Microsoft has announced retirement timelines for many of its legacy exams, and developers planning to pursue the 70-486 and 70-487 certifications should be aware of these schedules. Microsoft has indicated that these exams, like others in the classic MCSD track, are part of a broader transition toward role-based certifications under the updated Microsoft certification framework.

Candidates who are mid-way through their preparation should prioritize completing their exams before any announced retirement date to ensure they receive credit for their work. Those who have already passed one of the two exams and are waiting to complete the second should treat their preparation as time-sensitive and plan their study schedule accordingly.

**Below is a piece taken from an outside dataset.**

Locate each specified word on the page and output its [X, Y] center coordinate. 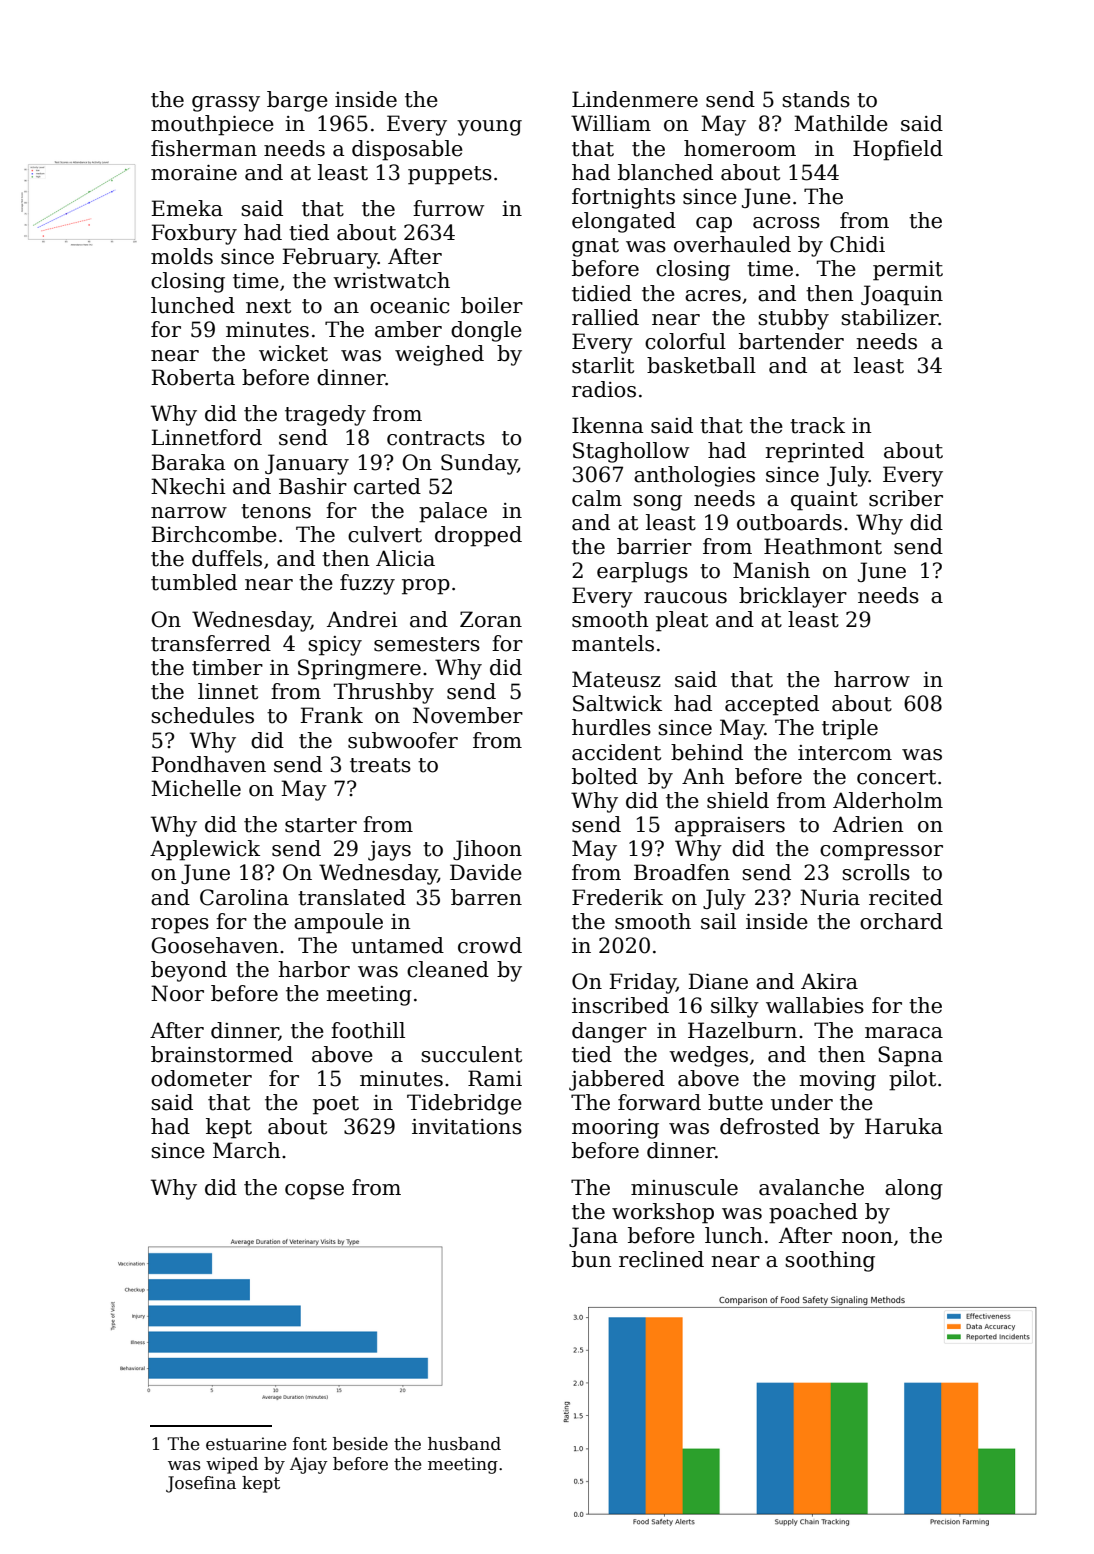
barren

Career Value of Holding These Certifications

Even as Microsoft transitions toward role-based certifications, holding the MCSD with 70-486 and 70-487 continues to carry value in the job market. Many employers, particularly those running established .NET ecosystems, actively look for candidates who have demonstrated their knowledge through formal certification.

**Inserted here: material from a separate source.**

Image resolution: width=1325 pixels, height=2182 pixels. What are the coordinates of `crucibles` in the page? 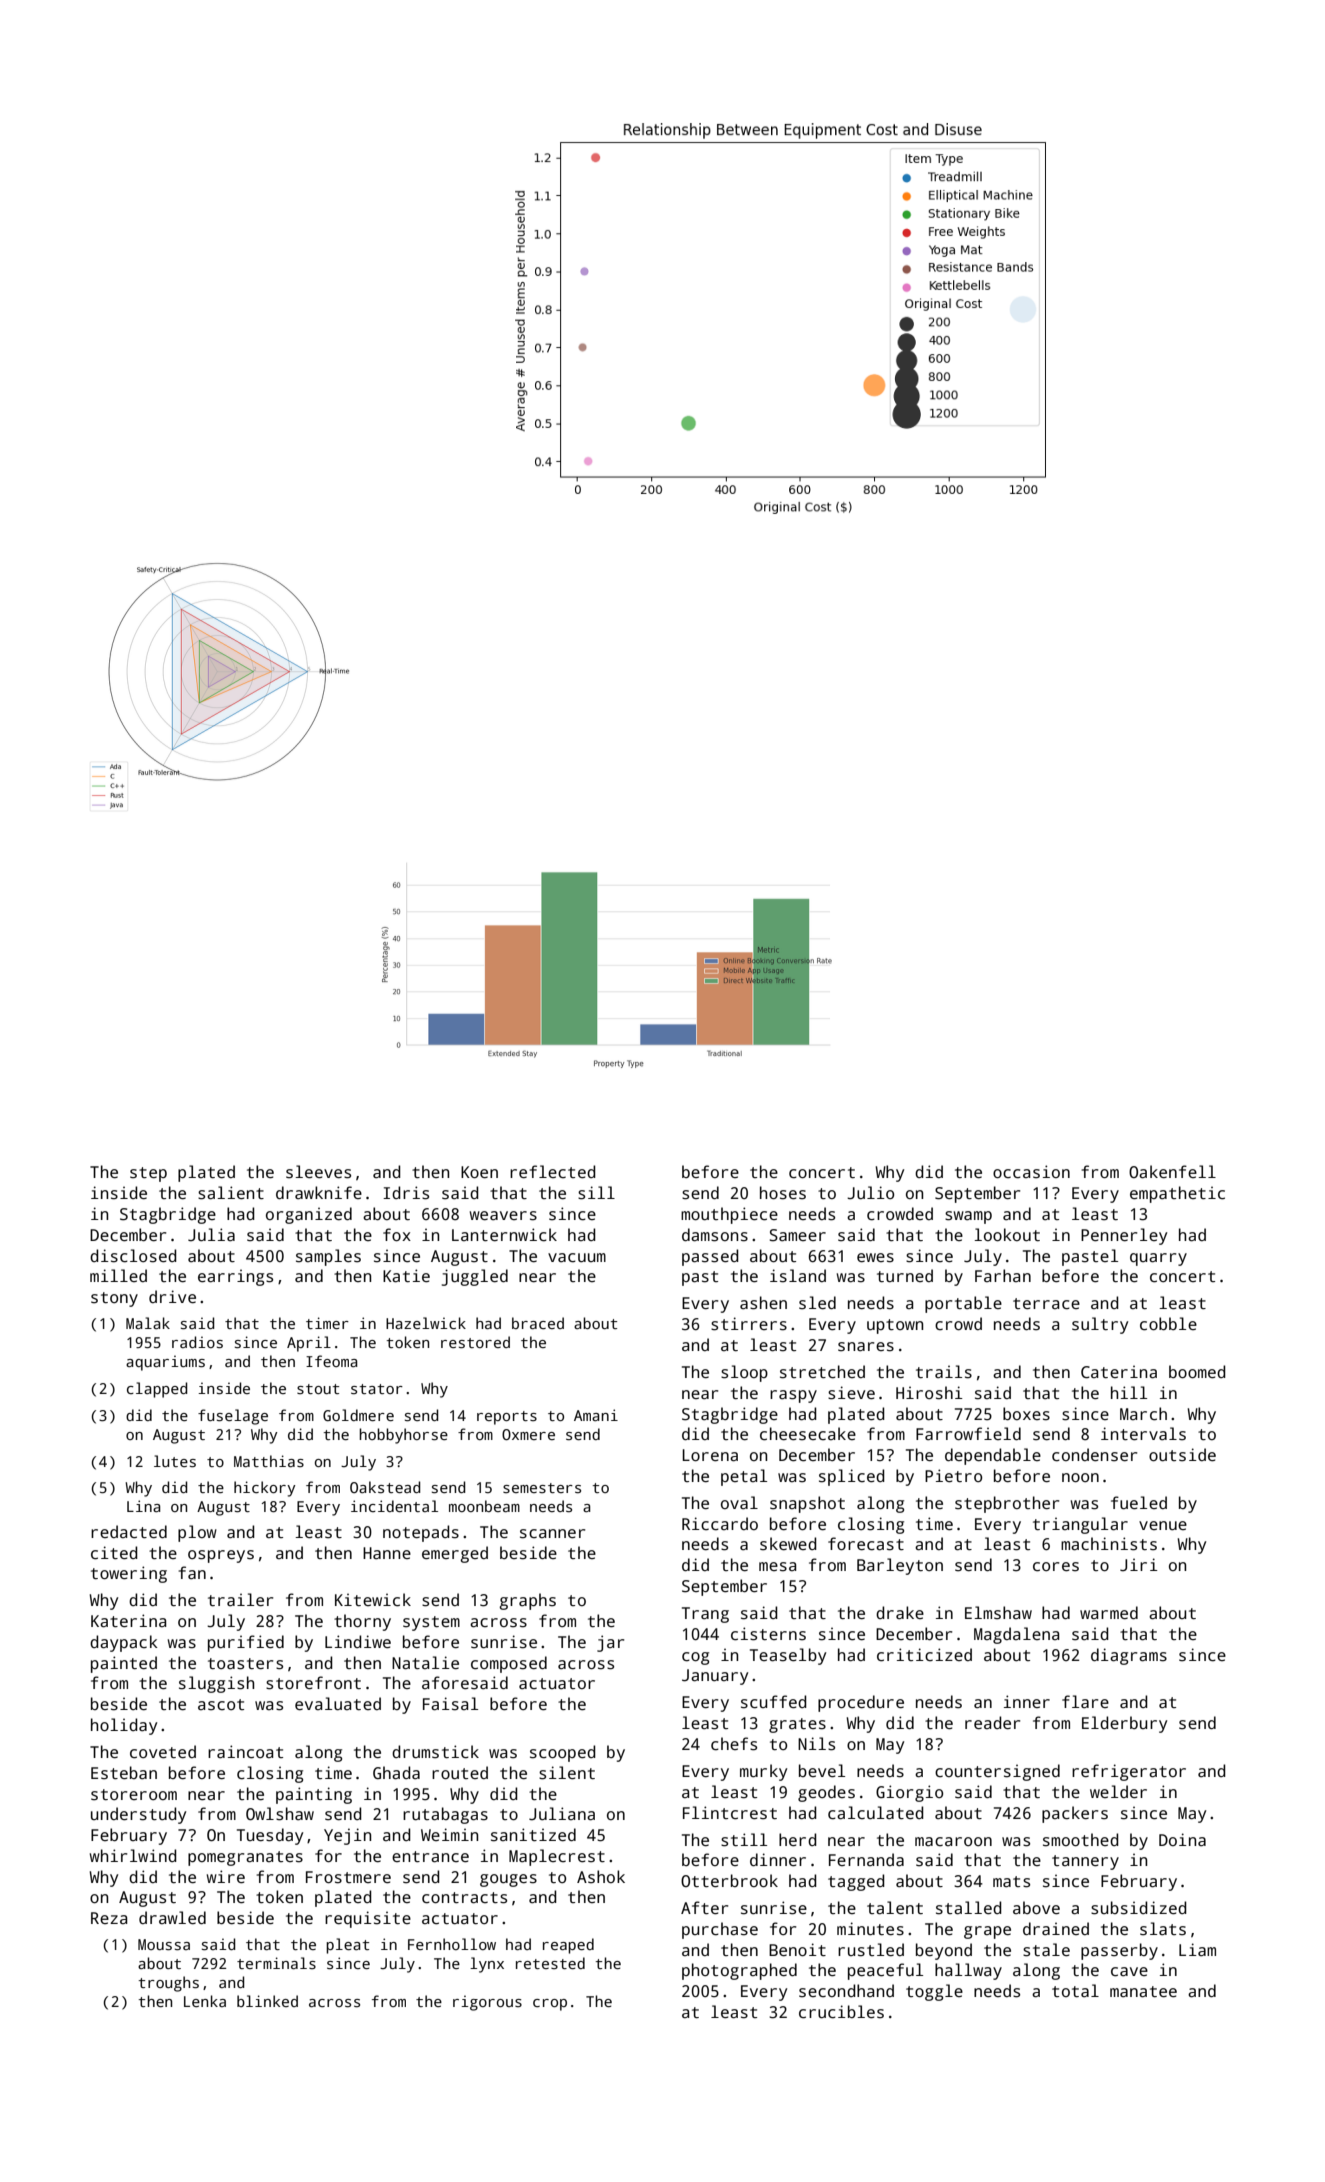 It's located at (841, 2012).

The skills validated by these exams, including web application development, cloud services integration, security implementation, and performance optimization, are directly applicable to daily development work. Candidates who earn these certifications often report that the preparation process itself improved their practical skills significantly, making them more effective developers regardless of the credential’s formal recognition.

Conclusion

The updates to Microsoft’s 70-486 and 70-487 exams represent a meaningful effort to keep the MCSD certification relevant in a rapidly changing development landscape. Both exams have been revised to reflect current industry standards, incorporating deeper coverage of cloud integration, security practices, performance strategies, and modern deployment workflows. Developers who approach these certifications with a structured plan and genuine hands-on practice will find the updated content challenging but achievable.

What makes these certifications worth pursuing, even as Microsoft transitions its broader certification program, is the depth of knowledge they demand. Passing 70-486 requires a developer to think critically about web application architecture, user experience, security, and performance in an integrated way. Passing 70-487 demands fluency in service design, data access patterns, and Azure deployment scenarios that directly mirror real-world enterprise development tasks. Neither exam rewards passive memorization; both require a candidate to reason through complex scenarios and apply knowledge in context.

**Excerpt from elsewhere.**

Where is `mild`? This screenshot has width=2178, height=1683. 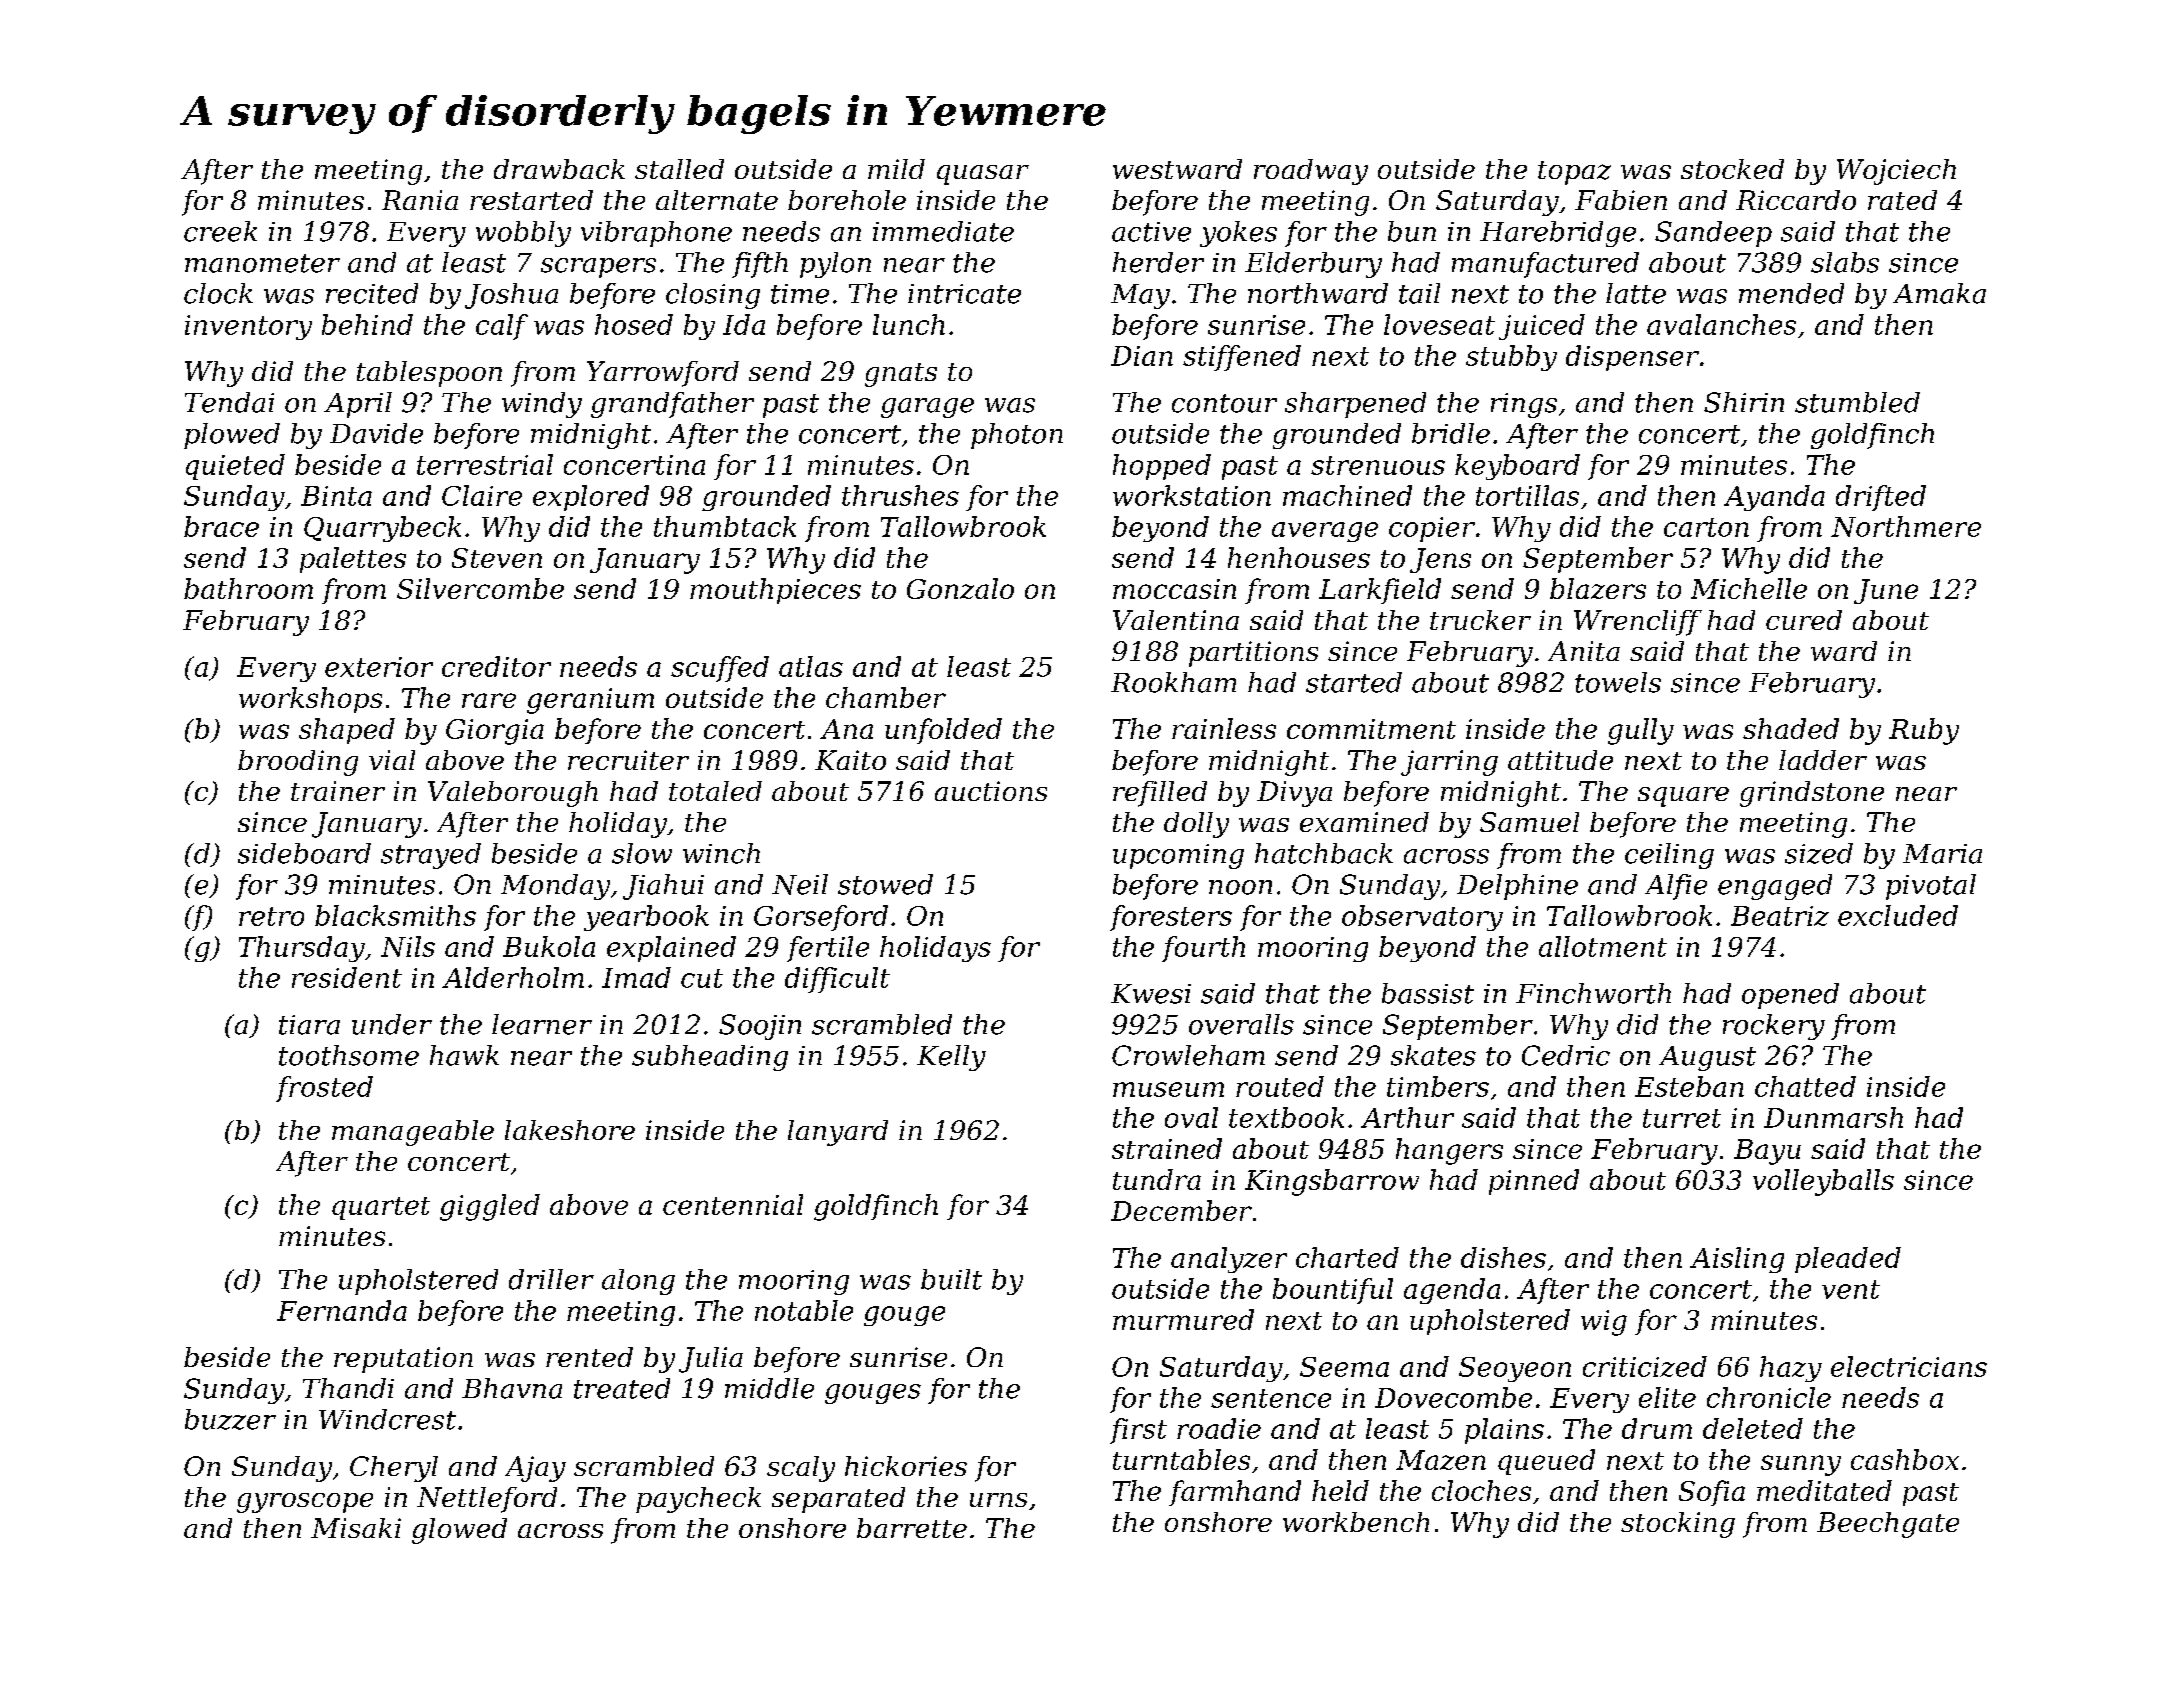 mild is located at coordinates (896, 169).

Developers who invest time in building projects, studying official documentation, and reviewing practice questions from credible sources will not only pass these exams but will emerge with a stronger foundation for tackling complex software problems. The certification process, when approached seriously, functions as an accelerated curriculum that covers topics many self-taught developers might otherwise skip. Topics like state management under load-balanced conditions, distributed tracing in service environments, and OAuth 2.0 implementation are all areas where structured exam preparation adds measurable value.

As the tech industry continues to evolve, certifications that validate both foundational knowledge and cloud-era skills will remain relevant to hiring managers and development leads. The 70-486 and 70-487 updates have positioned these exams to reflect the kind of work developers are actually doing today, making the credential meaningful beyond its formal recognition. Developers who complete this track earn more than a certificate; they earn a broader and more structured understanding of the Microsoft development ecosystem that will serve them throughout their careers.